Neue Richtlinie:Schneller Hilfe beim Psychotherapeuten

Patienten sollen künftig schneller Zugang zu Sprechstunden bekommen. Die Wartezeit auf eine Therapie selbst könnte sich aber verlängern.

Von Thomas Öchsner, Berlin

Wer einen Termin beim Psychotherapeuten braucht, kennt das Problem: Oft läuft nur der Anrufbeantworter. Und selbst wenn diese Hürde übersprungen ist, müssen Menschen mit seelischen Leiden oft monatelang warten, bis ein Behandlungstermin frei ist. Das soll vom 1. April an besser werden. Dann tritt die geänderte Psychotherapierichtlinie in Kraft, die gesetzlich Krankenversicherten den Zugang zu Psychotherapeuten erleichtern soll.

Diese müssen nun pro Woche mindestens zwei Stunden für Sprechstunden (viermal zu je 25 Minuten plus Pausen) zur Verfügung stehen. Erwachsene können bis zu sechs der 25 Minuten langen Sprechstundentermine bekommen, Kinder- und Jugendliche bis zu zehn. Wie bisher auch schon ist keine Überweisung vom Hausarzt notwendig. In der Sprechstunde kann der Therapeut auch klären, ob eine Akuttherapie nötig ist, etwa wenn eine Person arbeitsunfähig ist. In solchen Fällen darf der Patient bis zu 24 Mal den Therapeuten aufsuchen, ohne Antrag bei der Krankenkasse.

→ **Gesammelte Daten**:
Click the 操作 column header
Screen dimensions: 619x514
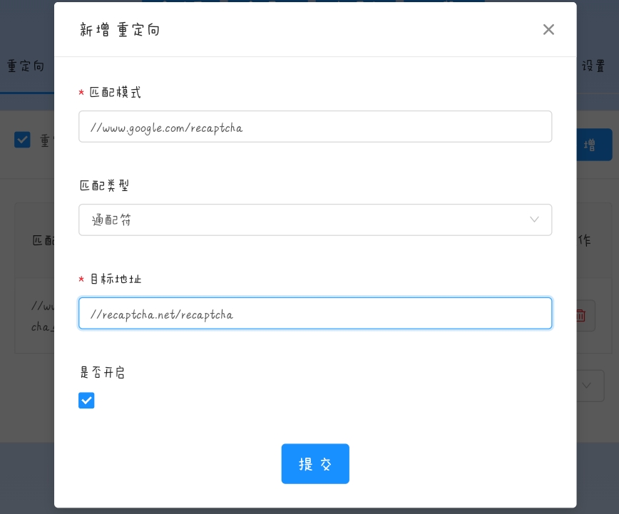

→ **Arbeitsauftrag**: Geben Sie aus dem Text zur neuen Psychotherapierichtlinie den Abschnitt wortgetreu wieder, der mit den Worten „Wer einen Termin“ einsetzt und mit „zu Psychotherapeuten erleichtern soll.“ schließt.

→ **Antwort**:
Wer einen Termin beim Psychotherapeuten braucht, kennt das Problem: Oft läuft nur der Anrufbeantworter. Und selbst wenn diese Hürde übersprungen ist, müssen Menschen mit seelischen Leiden oft monatelang warten, bis ein Behandlungstermin frei ist. Das soll vom 1. April an besser werden. Dann tritt die geänderte Psychotherapierichtlinie in Kraft, die gesetzlich Krankenversicherten den Zugang zu Psychotherapeuten erleichtern soll.